Vacinados com teste negativo não têm de fazer isolamento mas “durante 14 dias devem manter disciplina”, alerta DGS

“Não há 100% certeza de que não possa estar infetado”, disse a diretora geral da Saúde, depois de as autoridades de saúde terem revisto esta sexta-feira os critérios sobre o isolamento profilático de contactos de risco.

Miguel A. Lopes/Pool/Lusa

A diretora geral da Saúde admitiu esta sexta-feira que uma das medidas restritivas que mais pesava na sociedade eram os critérios de isolamento profilático para pessoas vacinadas contra a Covid-19, que foram revistos pelas autoridades de saúde esta madrugada, aquando do arranque da última fase de desconfinamento. Assim, quem é contacto de risco – esteve perto de alguém infetado com o vírus SARS-CoV-2 – mas fez teste e deu negativo deixa de estar obrigado a ficar em casa durante quase duas semanas.
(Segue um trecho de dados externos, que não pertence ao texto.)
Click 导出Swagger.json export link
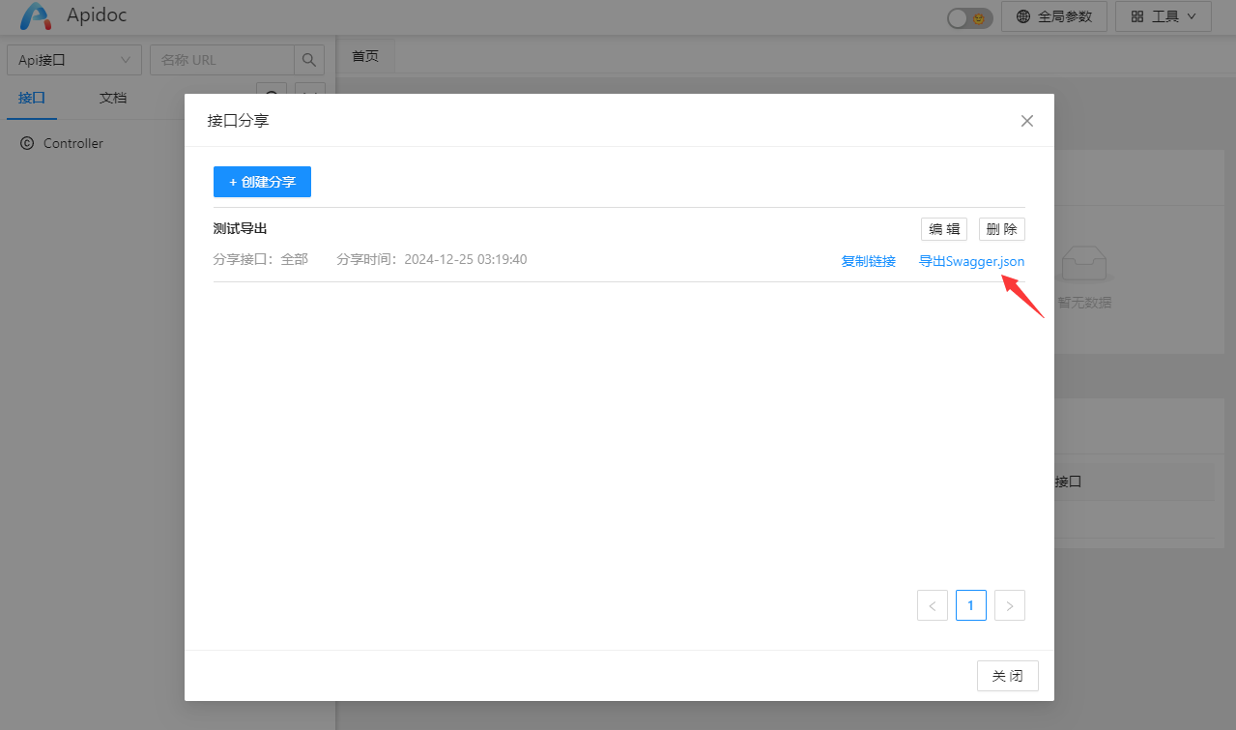This screenshot has width=1236, height=730. click(x=971, y=261)
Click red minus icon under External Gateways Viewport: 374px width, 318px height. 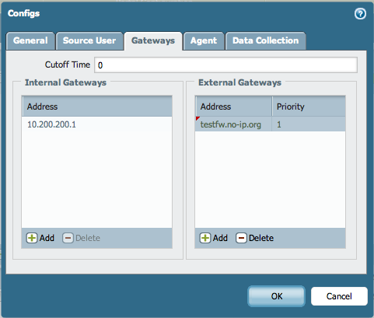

“Só nos faltam muito poucas décimas para atingir os 85% [de população inoculada] e isso foi sempre, desde o início, uma meta que determinaria – se não acontecesse uma nova variante, e agora estamos estáveis – um alívio de medidas. E uma das medidas que tem pesado na sociedade é o isolamento. Com este grau de imunidade, e no seguimento de outras tomadas, revimos a norma 15 face à evidência científica”, afirmou Graça Freitas, em entrevista à RTP.

A responsável da Direção-Geral da Saúde (DGS) alertou, porém, que a isenção de quarentena para os vacinados não significa ficar “isento de o próprio tomar medidas, porque não há 100% certeza de que não possa estar infetado”. “Durante 14 dias deve manter alguma disciplina nos contactos com os outros, manter a distância, utilizar máscara, automonitorizar os seus sintomas…”, advertiu Graça Freitas, em declarações ao canal público.

A norma da DGS determina que só estão obrigados a isolamento os contactos de casos confirmados no contexto de surtos em lares, unidades de cuidados continuados, de acolhimento de crianças e jovens em risco, cadeias e centros de acolhimento de migrantes e refugiados, bem como quem mora ou trabalha em estruturas residenciais para idosos ou outras instituições com pessoas mais velhas.

“Em situação excecionais, a autoridade de saúde pode determinar, fundamentada numa avaliação de risco caso a caso, o isolamento profilático a contactos de caso confirmado de infeção por SARS-CoV-2/Covid-19 noutras circunstâncias não previstas na presente norma”, refere a DGS.